Emergency model retrain performance (using cleaned labels):

Metric At Deployment April 2024 (Degraded) July 2024 (Retrained)
Precision 61% 48% 63%
Recall 87% 71% 89%
F1 Score 0.72 0.57 0.74

The retrained model slightly outperformed the original deployment — partly because the cleaned training data now contained accurate labels for the specific attack type that had been corrupted.


The Regulatory Dimension

Cornerstone's Head of Compliance, working with the fraud risk team, assessed the incident against its regulatory obligations.

FCA Consumer Duty. The rising fraud losses and the degraded model detection rate had caused direct customer harm: 16 percentage points more fraud was getting through, resulting in customer accounts being compromised. The Consumer Duty required Cornerstone to assess this harm and demonstrate remediation. The incident was documented and included in the firm's Consumer Duty board report.

GDPR. The corrupted training data had included transactions that were subsequently confirmed as fraudulent — personal data processed in a way that the data subjects had not anticipated (their fraudulent transactions were labeled as "their" confirmed transactions, creating a false record). The DPO reviewed whether this constituted a GDPR data integrity issue. Conclusion: the labeling error was an operational process failure, not a data breach, and did not require breach notification — but the training data remediation was documented as a data quality correction.

Model Governance. Under Cornerstone's model risk policy (aligned to SR 11-7 principles), the performance degradation and its root cause were required to be reported to the Model Risk Committee. The incident report noted: the monitoring process had detected performance degradation (satisfactory); the root cause was correctly identified (satisfactory); the model retrain and validation were completed within 90 days (satisfactory). The Model Risk Committee concluded: the monitoring framework worked as designed; the process failure was in the investigation workflow rather than the model development process.

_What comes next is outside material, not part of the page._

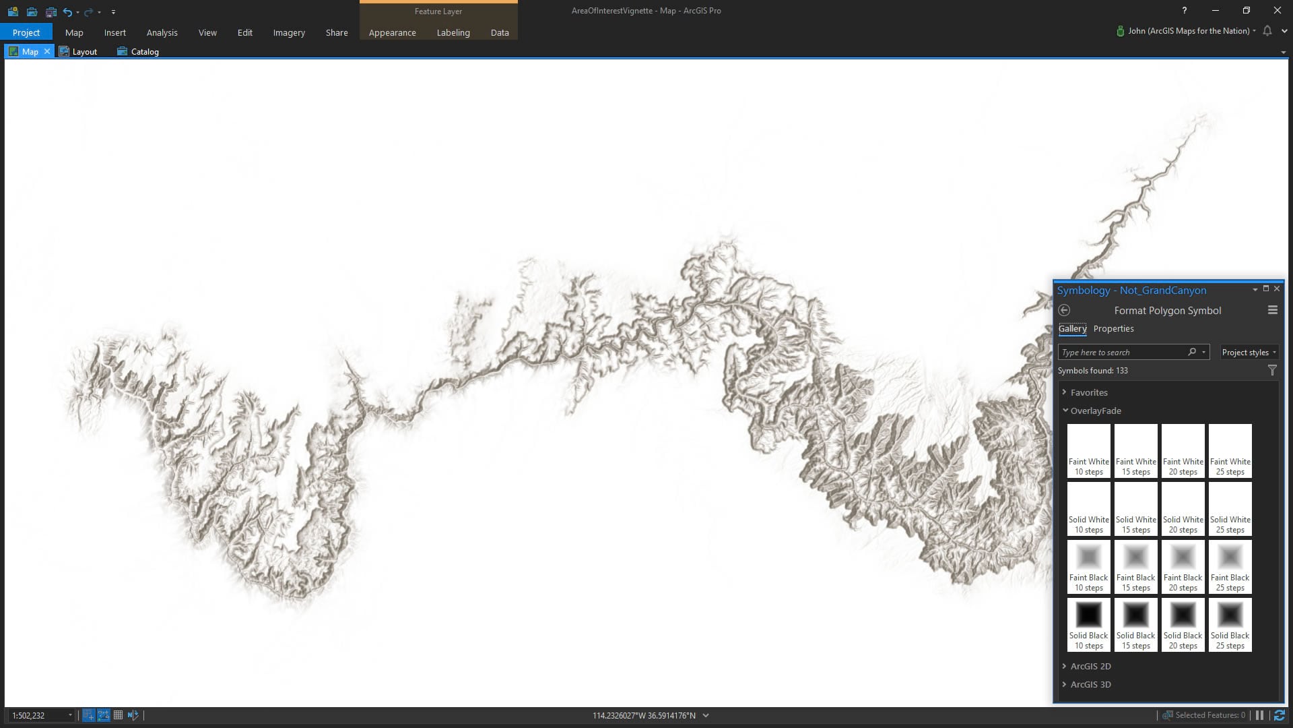Click the pause drawing icon
This screenshot has height=728, width=1293.
1259,715
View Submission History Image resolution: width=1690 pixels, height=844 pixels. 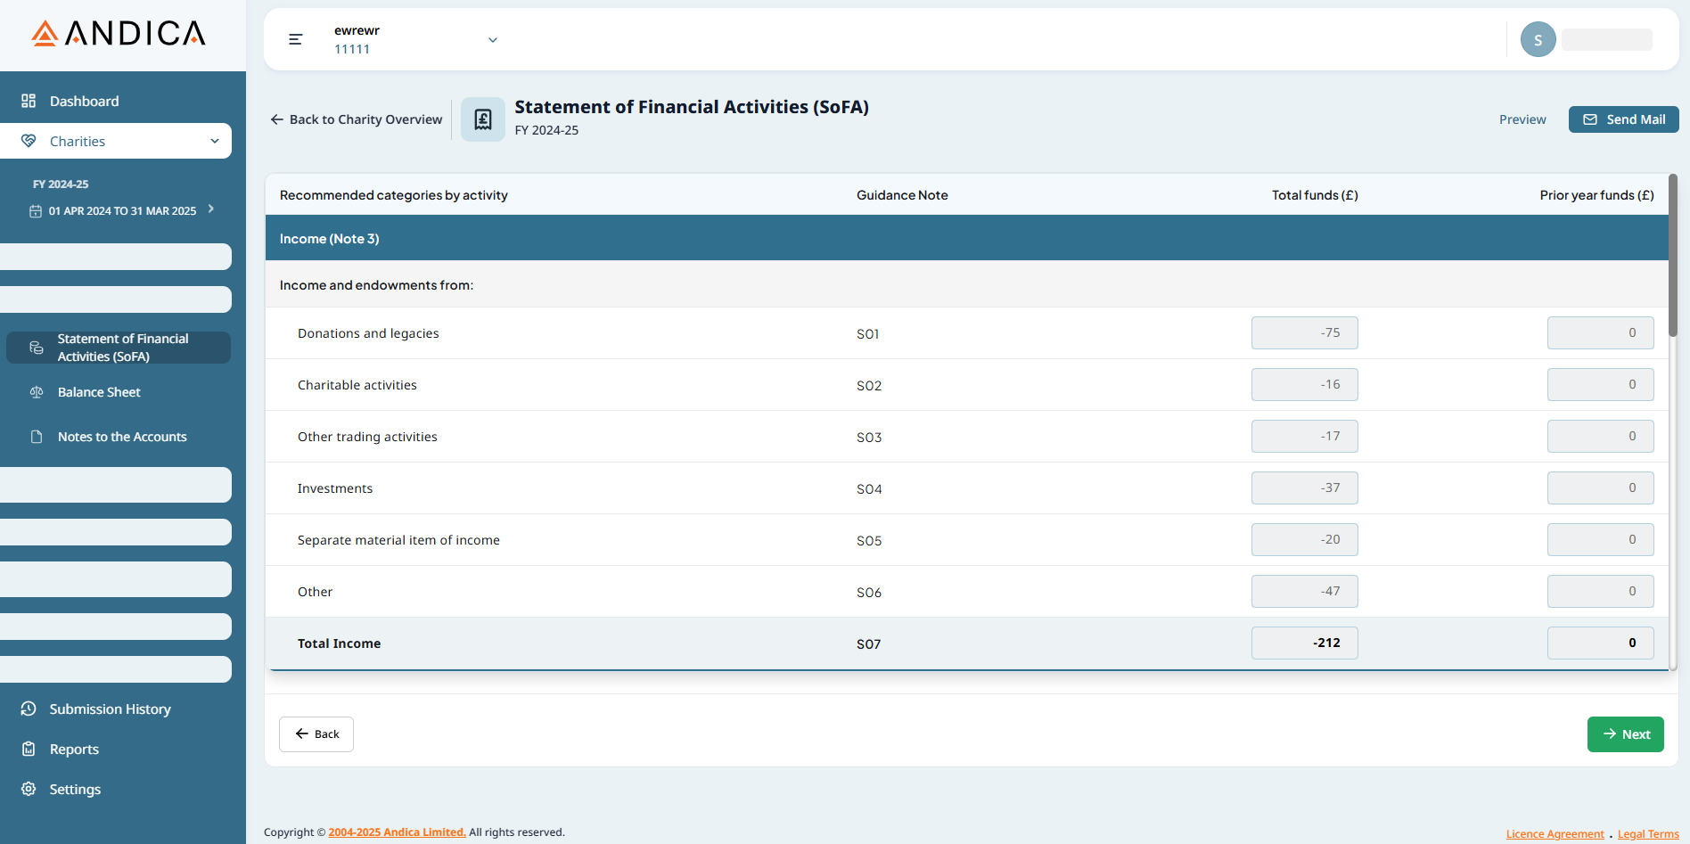110,709
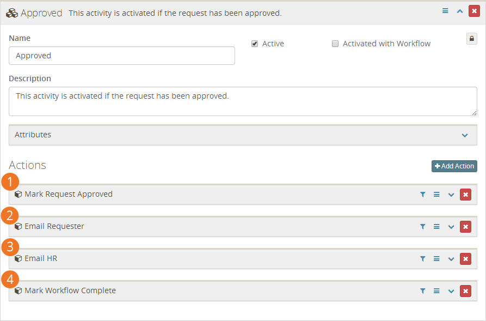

One finding for improvement: the quarterly model monitoring report should include a label quality audit (comparison of investigation dispositions against subsequent chargeback records) as a standing metric, not just as an ad hoc exercise. This was implemented.


Discussion Questions

1. The root cause of Cornerstone's fraud model degradation was not a data science failure but an investigation process failure. What does this reveal about the interdependence between model development and operational processes in a live machine learning system?

2. Cornerstone's fraud investigation team used knowledge-based authentication (date of birth, address, last 4 digits of card) to verify customer identity during inbound calls. This authentication method was defeated by social engineering. What alternative or additional authentication methods could have prevented this? What are the tradeoffs in terms of customer friction and operational cost?

3. The remediation involved re-labeling 891 historical training records from "legitimate" to "fraud" and retraining the model. What risks are involved in retroactively changing training labels? How should the validation of the retrained model be designed to ensure the relabeled data is itself accurate?

4. Cornerstone's monitoring process detected the performance degradation (rising fraud losses) but did not identify the root cause (label corruption) until a specific investigation was triggered. What leading indicators — detectable earlier than fraud loss trends — could have provided earlier warning of the label corruption problem?

5. The incident was reported to Cornerstone's Model Risk Committee as an operational finding rather than a model development failure. From a governance perspective, who bears ultimate accountability for a fraud model's performance: the data science team (who built the model), the fraud operations team (who generated the corrupted labels), or the model risk function (who monitors performance)? How should accountability be structured in the model governance framework to ensure this question has a clear answer?